According to Reuters, the spot price of platinum fell just 1%, South Africa’s currency, the rand, firmed nearly 1% against the dollar to two-week highs and the London-listed shares of number three producer Lonmin rose as much as 7%, while those of the precious metal’s two biggest producers, Anglo American Platinum and Impala Platinum, closed up 1.6% and 1.1% respectively in the aftermarket.
Workers voted in a union-organized rally this week to end the strike and accept the latest wage deal. The AMCU had initially demanded that basic wages be more than doubled immediately to 12,500 rand ($1,200) a month according to Reuters. In the end, its members settled for three-year deals that amount to monthly increases of around 20%, or at least 1,000 rand a month for the two lowest-paid groups of employees – unskilled labor and semiskilled labor such as rock drillers and other machine operators.
In the trade-off to make this affordable to the mining companies, other categories of workers will receive an increase of 7.5%-8% on their basic wage and all workers will get back-to-work bonuses.

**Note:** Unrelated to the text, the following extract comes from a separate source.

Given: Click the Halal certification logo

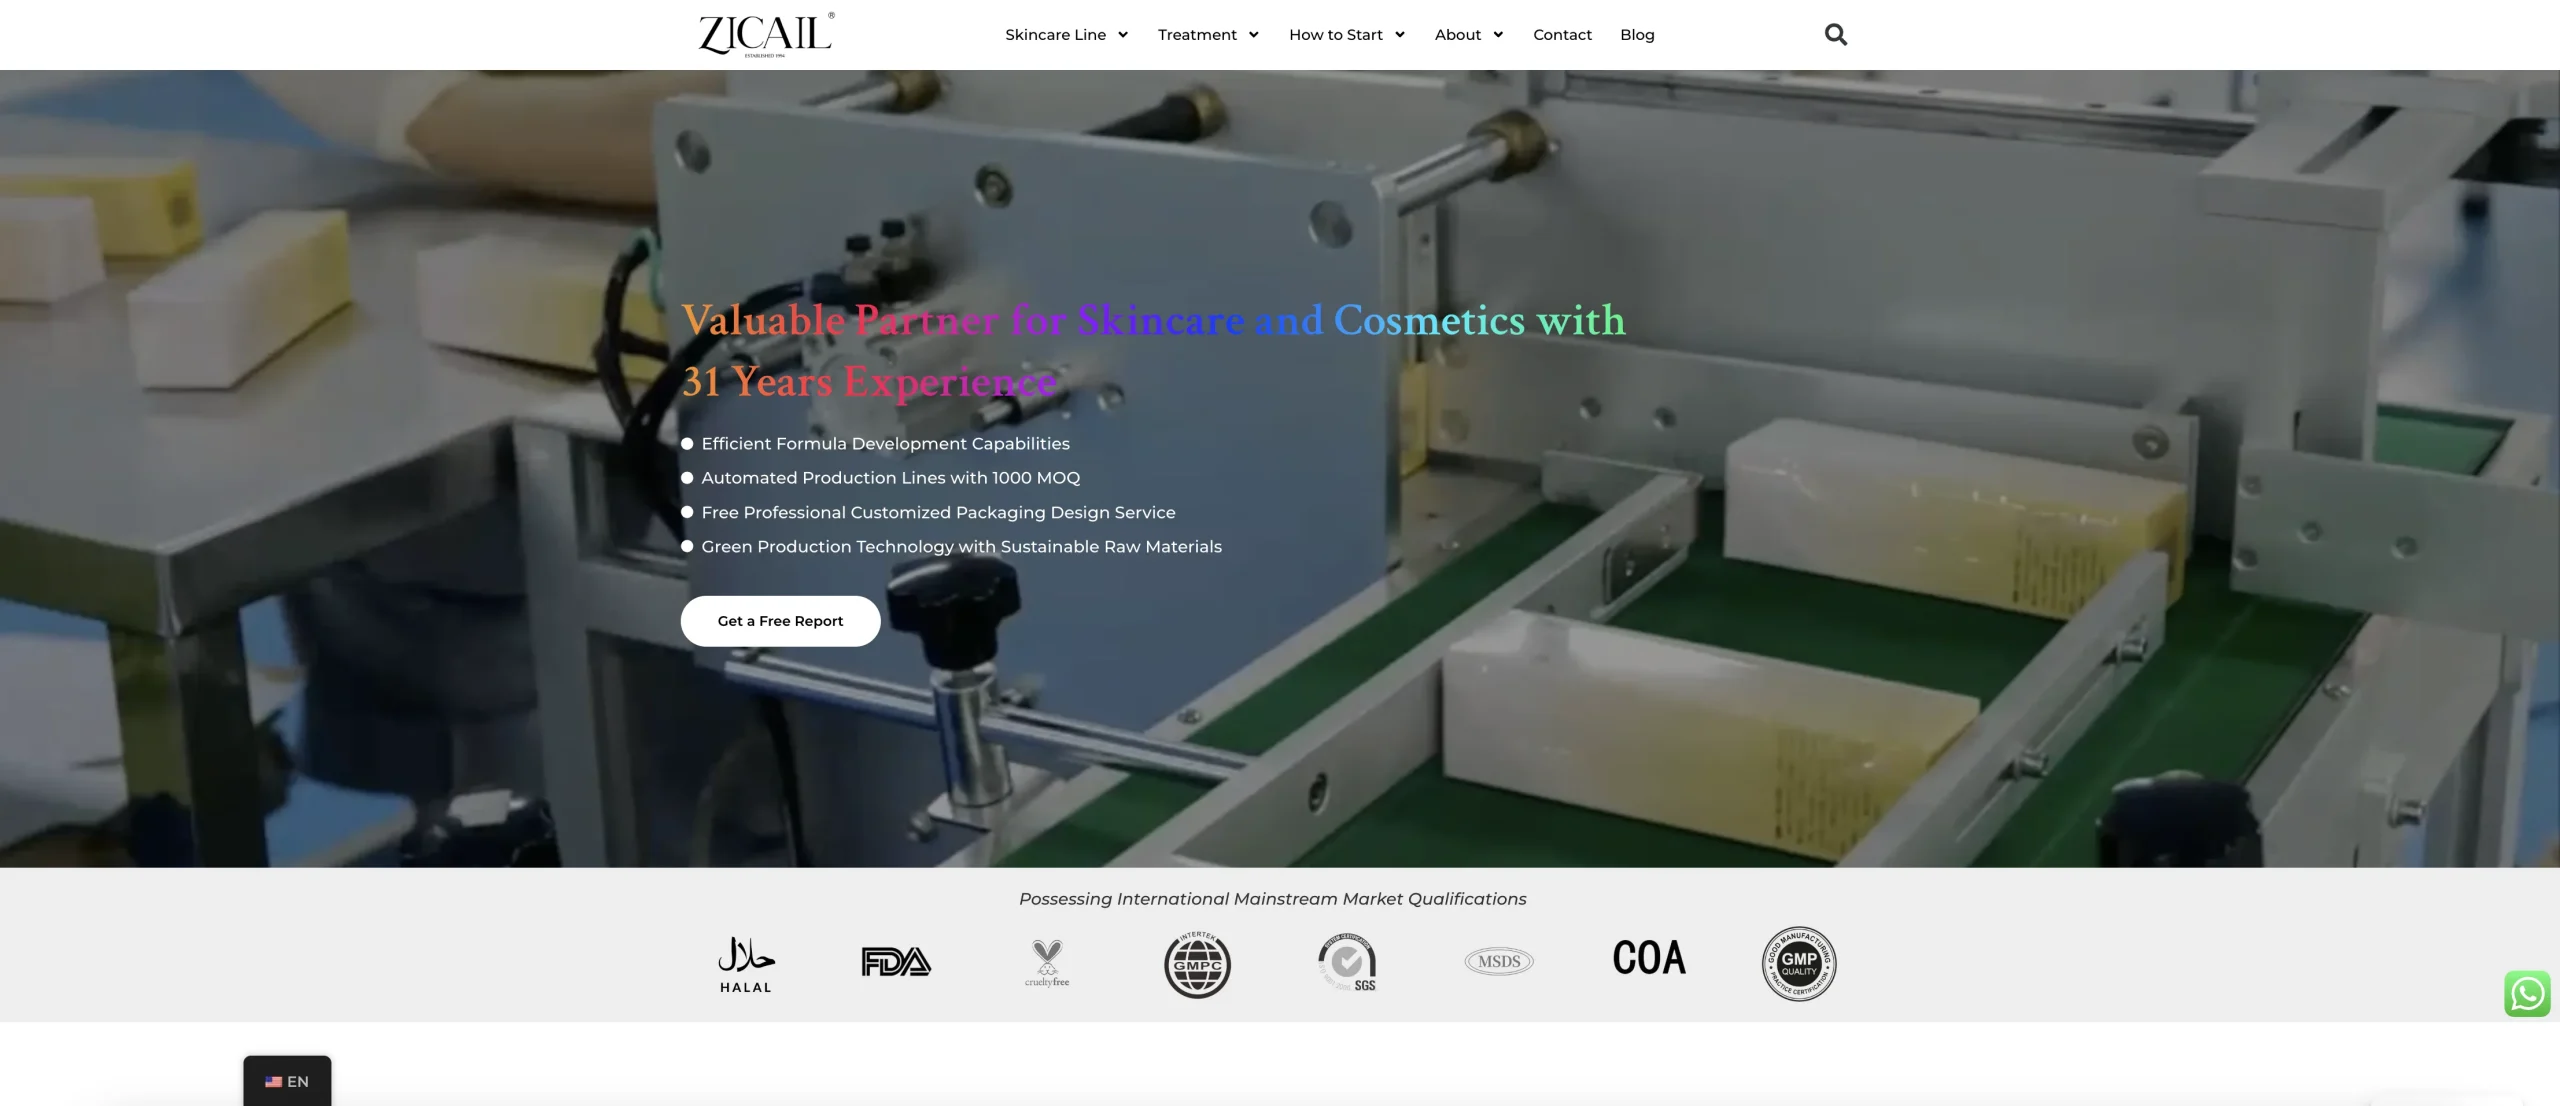Looking at the screenshot, I should pos(746,965).
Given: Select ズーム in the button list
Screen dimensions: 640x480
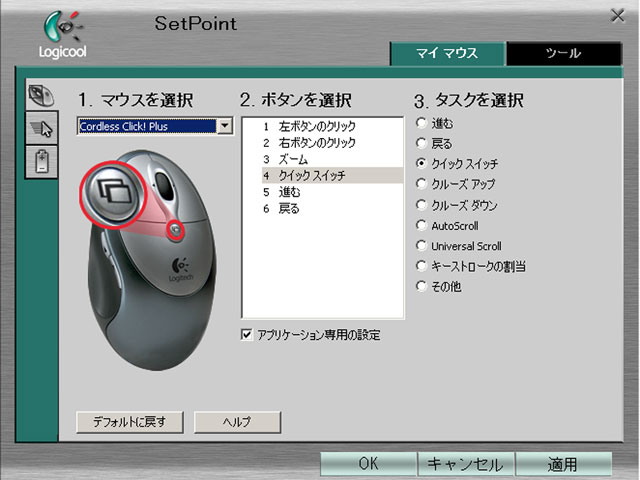Looking at the screenshot, I should [293, 159].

The mining companies, constrained by depressed prices and soaring costs, had said the massive hikes AMCU was initially seeking would sink the industry. Even so, the terms are expected to add 1 billion rand to the platinum producers wage bill, South African publication BD Live reported this week, leading to cost cutting and lay offs in time.
The market’s reaction has been limited probably suggesting the settlement had been priced in by investors in recent weeks. The most significant movement has been a liquidation of long positions but this has been going on for the last couple of weeks as the market anticipated the end was near.
It will take some time to achieve full production again and, in the meantime, the mining companies have lost some 24 billion rand of revenue ($2.25 billion) not to mention dragged the South African economy into recession in the first quarter, so all parties will be keen to get production going again. According to Standard Bank, the upside for platinum is limited, with the metal likely to trade in a range from $1,400-1,500/oz much as it has done for the last month. Palladium, the bank feels, is harder to gauge but advises it “has value” at below $800, suggesting this is a floor with some upside potential.